Where
are the leaders?
Sri Lanka is now gripped by a crisis
of acrimony between the President and the Parliament, the likes of
which it has never seen before. We are once again reminded of what
has been so wisely said that the citizens of a country should not
rest their hopes too much upon constitutions, laws and courts. Liberty,
truth and conscience lie in the hearts of men and women. Once that
dies, no constitution, no law and no court can save it.
This is true
of Sri Lanka now more than at any other time in the past. Time and
time again since independence we have stood constitutional fundamentals
on their head when a particular political contingency had arisen.
Each time, we have pushed the limits of legitimacy just that little
bit further. This time around however, we have surpassed ourselves
in the manner in which we are allowing our politicians to put the
country at stake.
Thus, on the
one hand, we have the Government putting across conditions to the
President which stipulate her agreement to constitutional amendments
transferring power to dissolve Parliament to the Parliament, bringing
in a conscience voting bill and the administration of a committee
system akin to the Donoughmore system. Failing agreement on these
changes, the Wickremesinghe administration has stated that it would
move for a confidence vote on the government and thereafter for
dissolution of Parliament. On her part, President Kumaratunga has
said that she would not agree to ad hoc amendments to the Constitution.
And so, we have the most extreme of political stalemates, aggravated
meanwhile by quite disgustingly immoral political theories evolved
by People's Alliance strongman, former Minister Sarath Amunugama
whose belief it is that the primary duty of the opposition is to
become the government in the shortest possible time.
Apart from
its obvious effect on current peace negotiations with the LTTE,
the effect of this political tug-of -war on the economy is already
apparent. We have also had delaying tactics adopted on the repeal
of the Special Presidential Commissions of Inquiry Act with it being
referred to a committee of experts. And one is compelled to ask
in this context, are we indeed willing to let this absurd state
of affairs continue? And why is it that constitutional and right
debate in Sri Lanka at present continues to be confined to this
antagonistic takes between politicians with a strongly manifested
absence of other voices. Instead, we have tight little coteries
in their politicised corners, debating on whether one can do this
with the Constitution or that with the Constitution, with a consequent
abandoning of the legitimate for the merely legal. On the one hand,
we have the continuing silence of Civil Rights Movement, which had
been distinguished for its immediate and effective interventions
on almost each and every issue of importance touching our political
and constitutional fabric for the past more than four decades. It
was the Civil Rights Movement that, for example, highlighted the
numerous problems with the Special Presidential Commissions of Inquiry
Law when it was used as a political tool by United National Party
governments of the past. On the other hand, we have lobbying organisations
such as the Bar Association reduced to what one is can only categorise
as a pitiful non-existence. Indeed, the fate that has befallen the
Bar Association in this country is peculiarly sad for more reasons
than one.

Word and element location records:
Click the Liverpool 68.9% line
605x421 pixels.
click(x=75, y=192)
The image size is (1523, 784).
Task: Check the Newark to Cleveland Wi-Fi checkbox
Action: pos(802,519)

- _What is expected_
Answer these questions about the piece on Sri Lanka's political crisis:
(a) If agreement on the proposed changes fails, what does the Wickremesinghe administration say it would move for?
(b) According to Sarath Amunugama's belief, what is the primary duty of the opposition?
(c) For how long had the Civil Rights Movement been distinguished for its interventions on important political and constitutional issues?

- _Task response_
(a) A confidence vote on the government, and after that the dissolution of Parliament.
(b) To become the government in the shortest possible time.
(c) For the past more than four decades.